#### [To do]
Please retype the data below in full.

#### [Records for this task]
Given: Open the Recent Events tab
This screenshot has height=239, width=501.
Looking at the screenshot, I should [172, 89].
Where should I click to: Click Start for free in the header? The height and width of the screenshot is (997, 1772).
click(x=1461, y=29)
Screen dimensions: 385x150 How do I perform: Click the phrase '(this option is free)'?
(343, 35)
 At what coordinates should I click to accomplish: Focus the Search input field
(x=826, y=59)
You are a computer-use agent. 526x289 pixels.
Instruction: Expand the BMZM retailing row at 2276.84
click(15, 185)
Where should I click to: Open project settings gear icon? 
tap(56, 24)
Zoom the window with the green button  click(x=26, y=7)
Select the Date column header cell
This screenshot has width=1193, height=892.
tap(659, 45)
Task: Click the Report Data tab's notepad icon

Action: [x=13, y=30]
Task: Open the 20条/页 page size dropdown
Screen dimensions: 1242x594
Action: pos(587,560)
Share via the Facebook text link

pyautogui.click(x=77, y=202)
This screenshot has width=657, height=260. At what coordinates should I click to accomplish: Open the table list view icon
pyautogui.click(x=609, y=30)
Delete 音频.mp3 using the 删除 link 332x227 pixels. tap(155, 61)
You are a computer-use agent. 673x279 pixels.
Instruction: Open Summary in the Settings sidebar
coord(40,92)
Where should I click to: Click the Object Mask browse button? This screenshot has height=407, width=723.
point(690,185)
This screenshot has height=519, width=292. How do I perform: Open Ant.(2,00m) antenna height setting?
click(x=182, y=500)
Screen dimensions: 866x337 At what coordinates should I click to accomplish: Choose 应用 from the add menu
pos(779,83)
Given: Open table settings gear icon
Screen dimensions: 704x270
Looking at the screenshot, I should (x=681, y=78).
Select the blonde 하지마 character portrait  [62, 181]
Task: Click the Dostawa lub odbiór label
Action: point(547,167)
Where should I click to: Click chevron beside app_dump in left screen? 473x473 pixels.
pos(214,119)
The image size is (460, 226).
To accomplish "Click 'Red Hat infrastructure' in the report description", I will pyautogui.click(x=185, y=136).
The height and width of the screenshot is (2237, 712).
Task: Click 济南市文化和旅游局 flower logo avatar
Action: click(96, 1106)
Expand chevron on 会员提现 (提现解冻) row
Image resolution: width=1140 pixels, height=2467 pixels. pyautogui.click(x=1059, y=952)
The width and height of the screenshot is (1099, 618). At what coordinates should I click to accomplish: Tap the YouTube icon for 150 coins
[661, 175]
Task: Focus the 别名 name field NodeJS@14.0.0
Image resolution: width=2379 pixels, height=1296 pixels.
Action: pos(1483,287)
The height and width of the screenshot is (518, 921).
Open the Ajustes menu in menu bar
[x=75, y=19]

#### [Response area]
Given: Open the Recent Events tab
This screenshot has height=239, width=501.
Looking at the screenshot, I should [172, 89].
Where should I click to: Click Start for free in the header? The height and width of the screenshot is (997, 1772).
click(x=1461, y=29)
Screen dimensions: 385x150 How do I perform: Click the phrase '(this option is free)'?
(343, 35)
 At what coordinates should I click to accomplish: Focus the Search input field
(x=826, y=59)
You are a computer-use agent. 526x289 pixels.
Instruction: Expand the BMZM retailing row at 2276.84
click(15, 185)
Where should I click to: Open project settings gear icon? 
tap(56, 24)
Zoom the window with the green button  click(x=26, y=7)
Select the Date column header cell
This screenshot has width=1193, height=892.
tap(659, 45)
Task: Click the Report Data tab's notepad icon

Action: [x=13, y=30]
Task: Open the 20条/页 page size dropdown
Screen dimensions: 1242x594
Action: pos(587,560)
Share via the Facebook text link

pyautogui.click(x=77, y=202)
This screenshot has width=657, height=260. At what coordinates should I click to accomplish: Open the table list view icon
pyautogui.click(x=609, y=30)
Delete 音频.mp3 using the 删除 link 332x227 pixels. tap(155, 61)
You are a computer-use agent. 673x279 pixels.
Instruction: Open Summary in the Settings sidebar
coord(40,92)
Where should I click to: Click the Object Mask browse button? This screenshot has height=407, width=723.
point(690,185)
This screenshot has height=519, width=292. How do I perform: Open Ant.(2,00m) antenna height setting?
click(x=182, y=500)
Screen dimensions: 866x337 At what coordinates should I click to accomplish: Choose 应用 from the add menu
pos(779,83)
Given: Open table settings gear icon
Screen dimensions: 704x270
Looking at the screenshot, I should (x=681, y=78).
Select the blonde 하지마 character portrait  [62, 181]
Task: Click the Dostawa lub odbiór label
Action: point(547,167)
Where should I click to: Click chevron beside app_dump in left screen? 473x473 pixels.
pos(214,119)
The image size is (460, 226).
To accomplish "Click 'Red Hat infrastructure' in the report description", I will pyautogui.click(x=185, y=136).
The height and width of the screenshot is (2237, 712).
Task: Click 济南市文化和旅游局 flower logo avatar
Action: click(96, 1106)
Expand chevron on 会员提现 (提现解冻) row
Image resolution: width=1140 pixels, height=2467 pixels. pyautogui.click(x=1059, y=952)
The width and height of the screenshot is (1099, 618). At what coordinates should I click to accomplish: Tap the YouTube icon for 150 coins
[661, 175]
Task: Focus the 别名 name field NodeJS@14.0.0
Image resolution: width=2379 pixels, height=1296 pixels.
Action: pos(1483,287)
The height and width of the screenshot is (518, 921).
Open the Ajustes menu in menu bar
[x=75, y=19]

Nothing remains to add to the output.